— begin —
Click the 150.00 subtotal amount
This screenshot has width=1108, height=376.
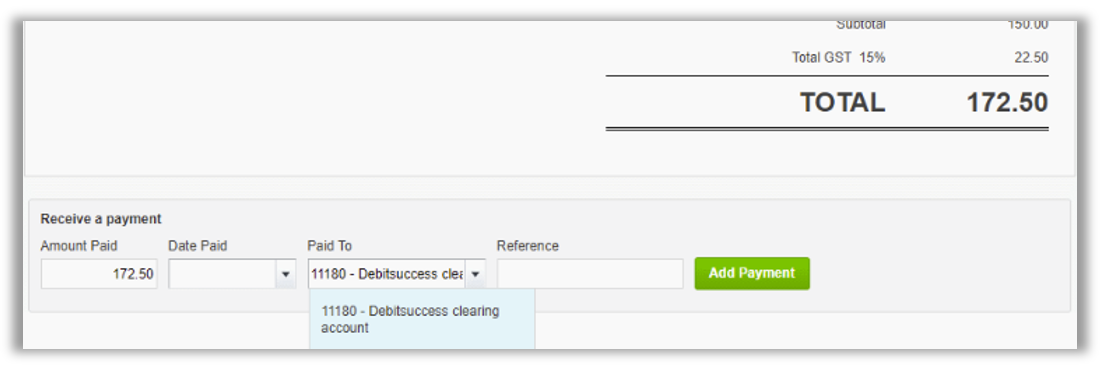[x=1028, y=25]
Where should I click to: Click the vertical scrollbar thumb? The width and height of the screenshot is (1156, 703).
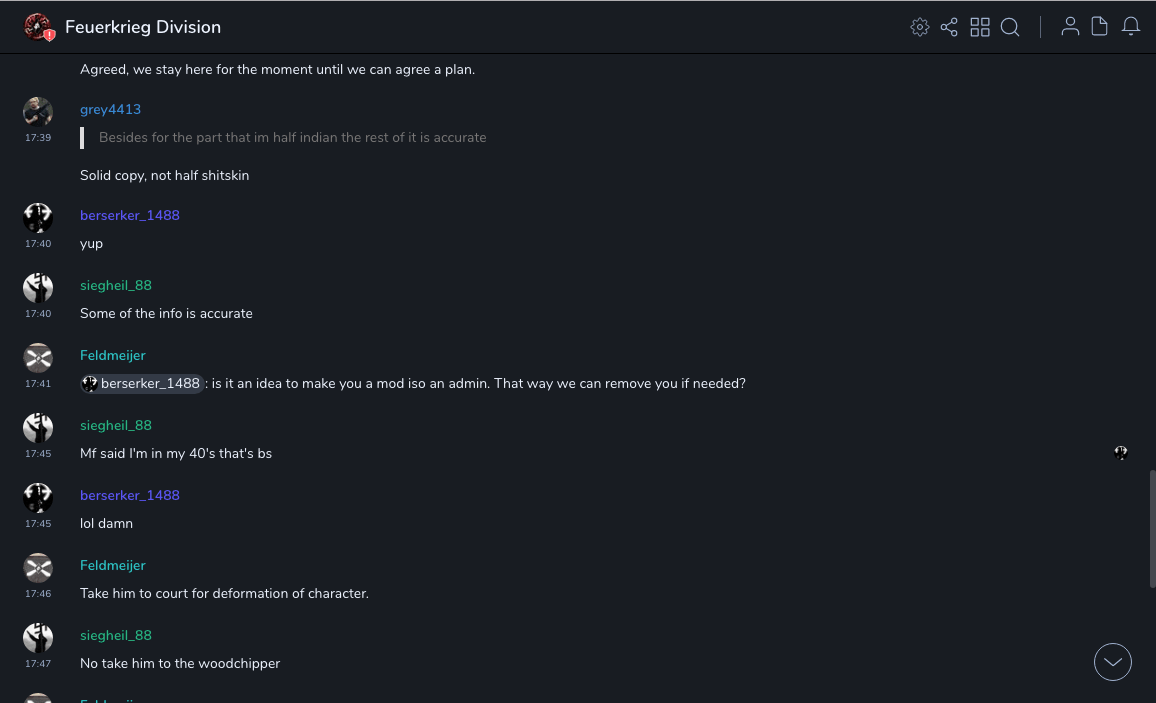[x=1151, y=528]
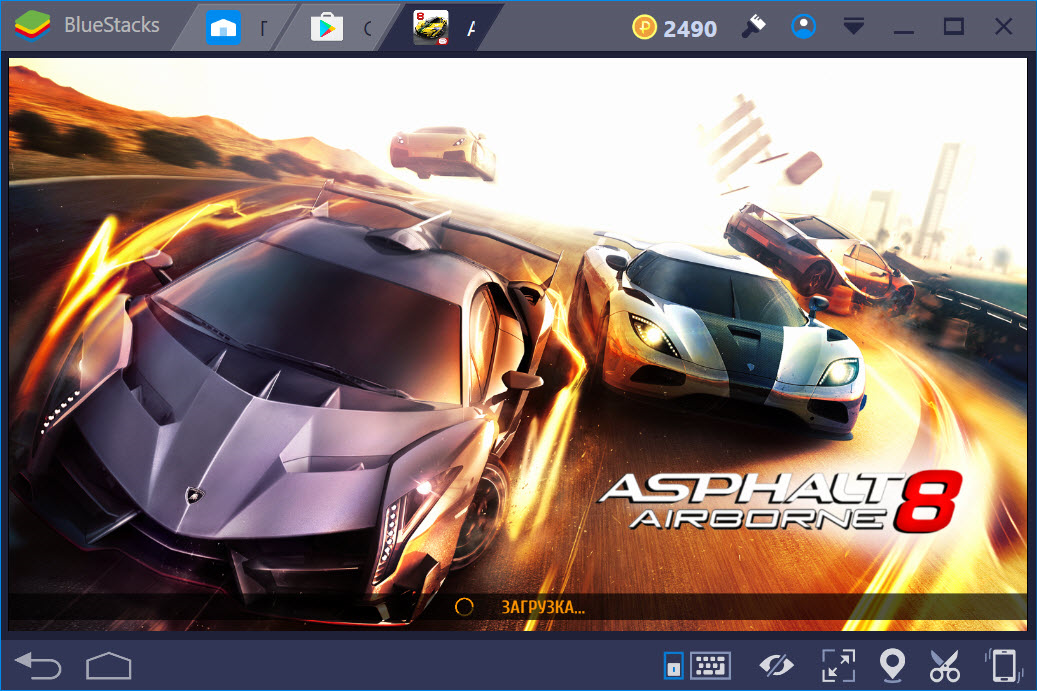
Task: Select the Asphalt 8 game tab
Action: tap(431, 28)
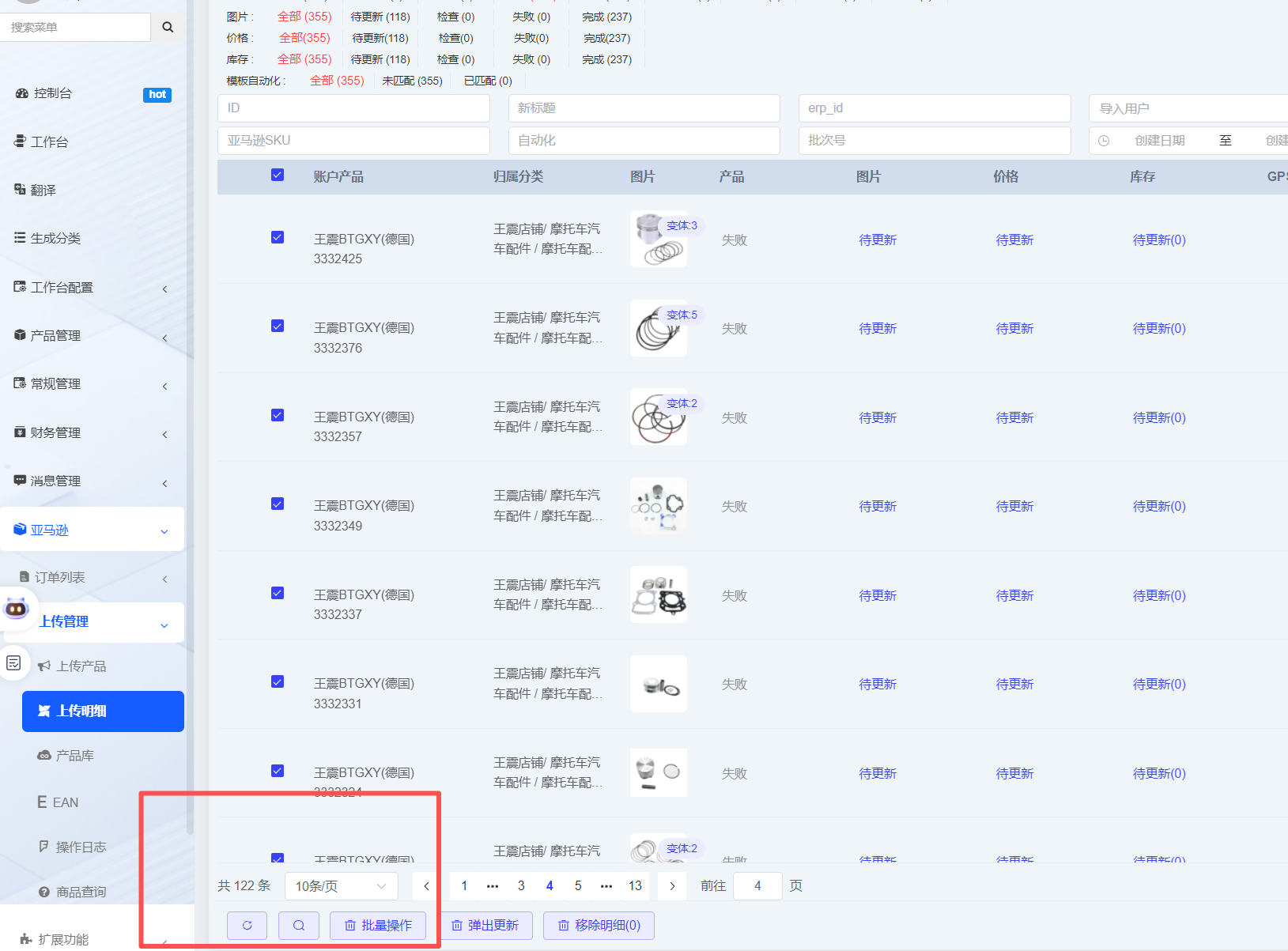Click the refresh icon button
This screenshot has height=951, width=1288.
point(247,925)
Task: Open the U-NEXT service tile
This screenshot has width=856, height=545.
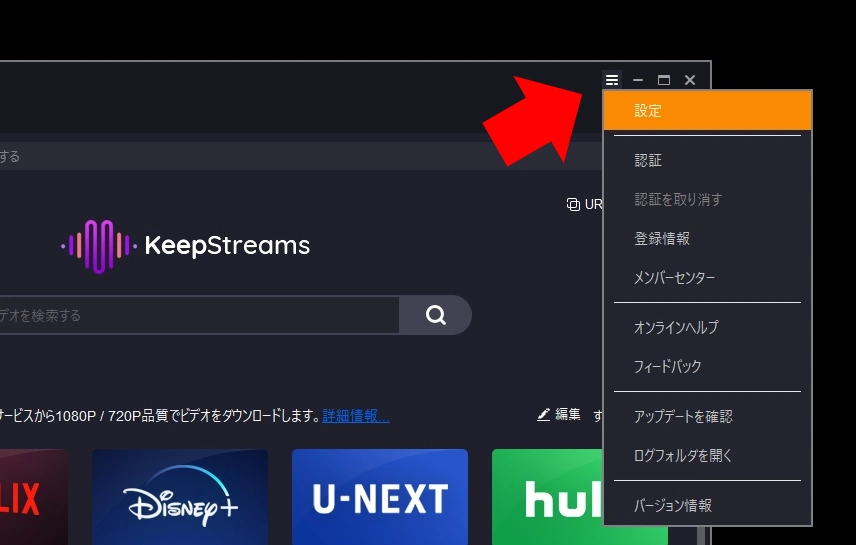Action: (x=380, y=497)
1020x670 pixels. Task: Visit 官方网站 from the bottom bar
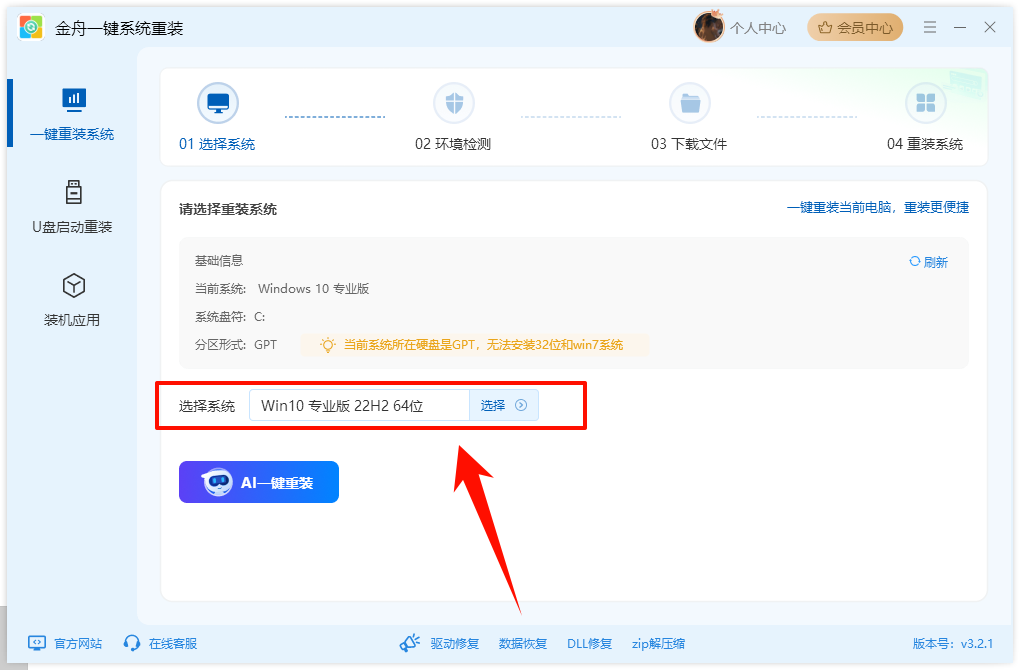click(x=64, y=644)
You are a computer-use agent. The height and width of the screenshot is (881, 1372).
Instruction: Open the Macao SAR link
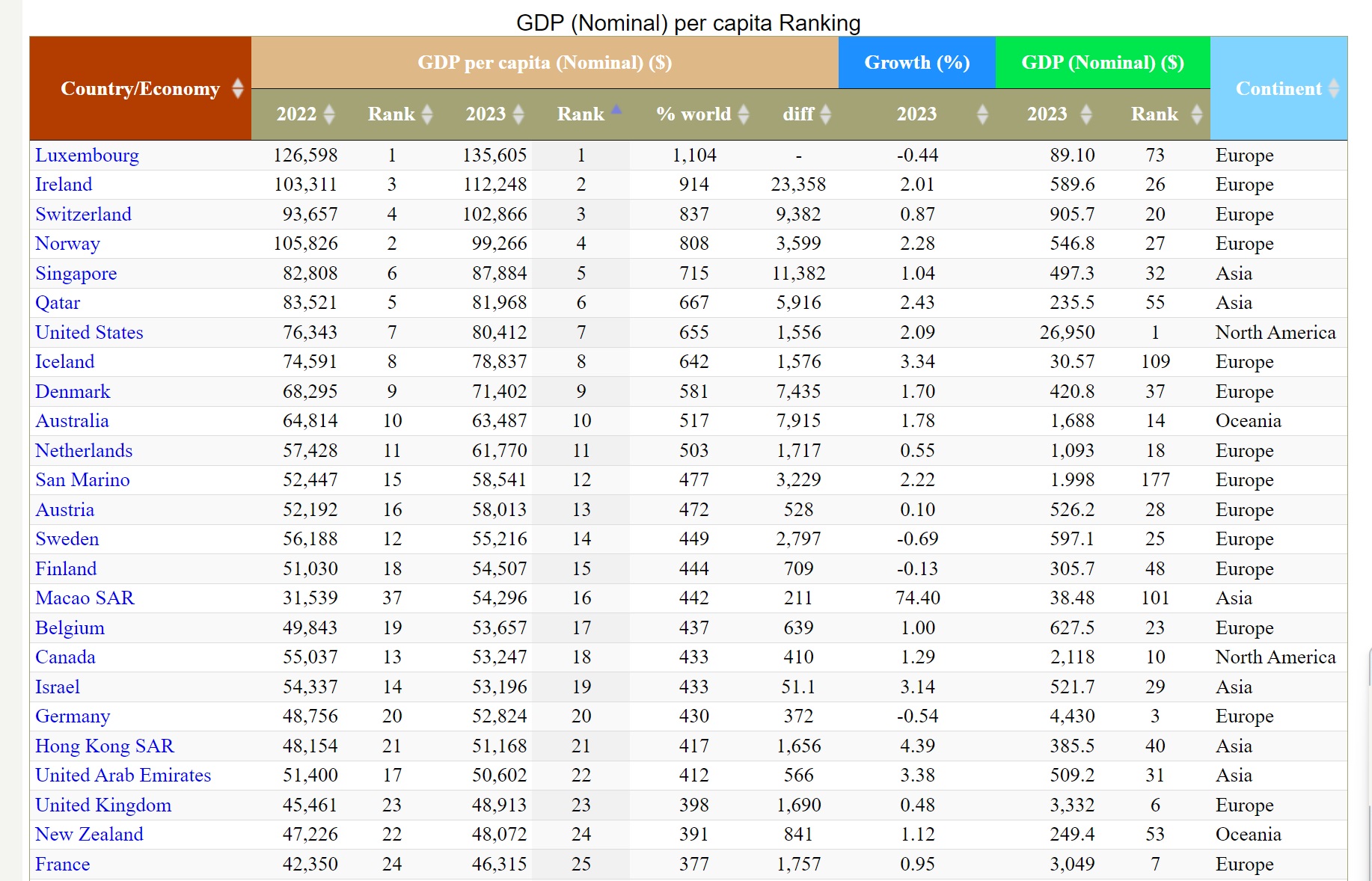[85, 598]
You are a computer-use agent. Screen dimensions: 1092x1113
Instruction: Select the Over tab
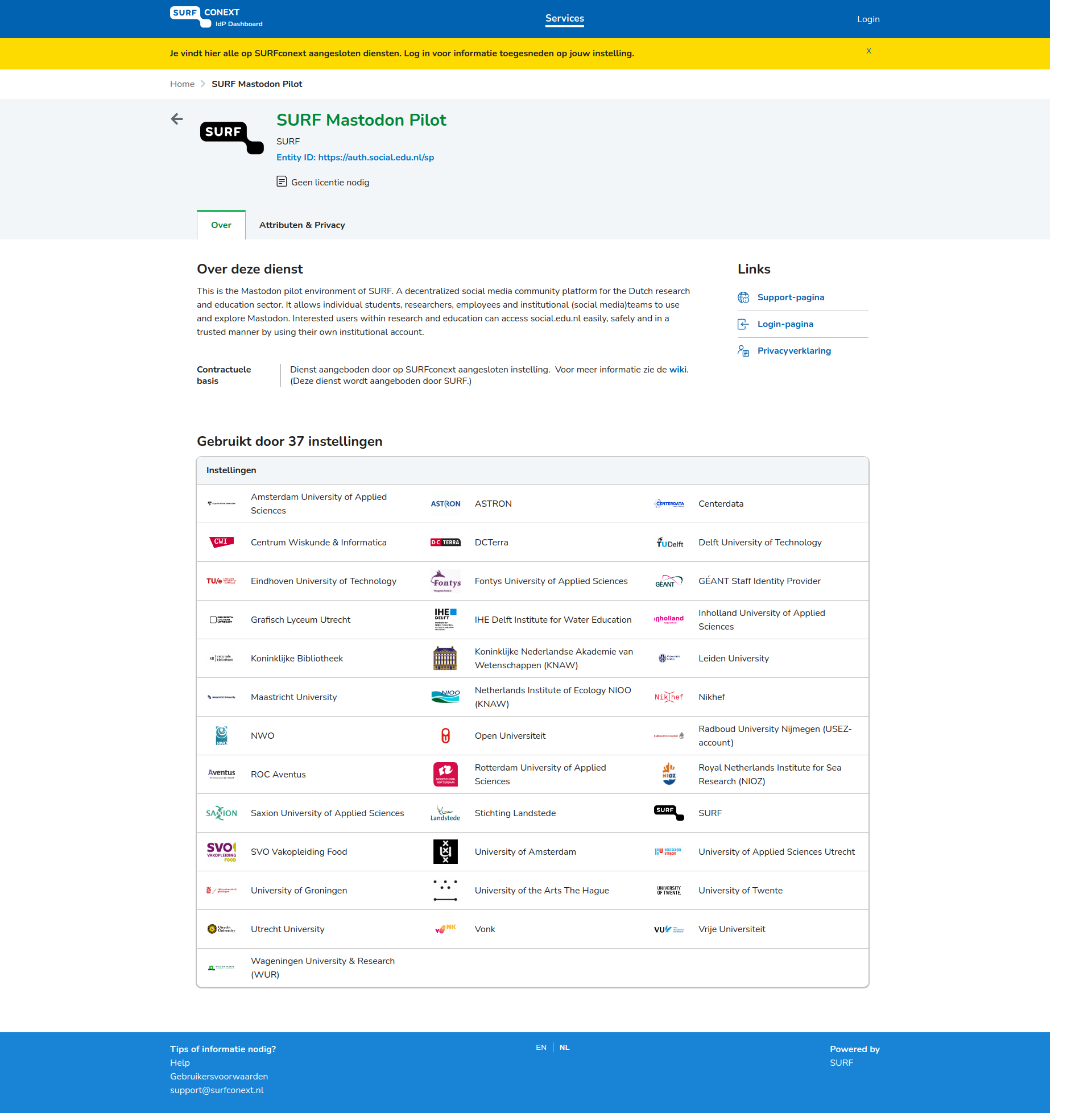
— end —
--- The problem ---
Reproduce the lines verbatim, beginning at the line that contains "You are a computer-use agent. The" and continuing through the last of the lines, omitting the pictures.

--- Exercise response ---
You are a computer-use agent. The height and width of the screenshot is (881, 1372).
Instruction: Open the Macao SAR link
[85, 598]
You are a computer-use agent. Screen dimensions: 1092x1113
Instruction: Select the Over tab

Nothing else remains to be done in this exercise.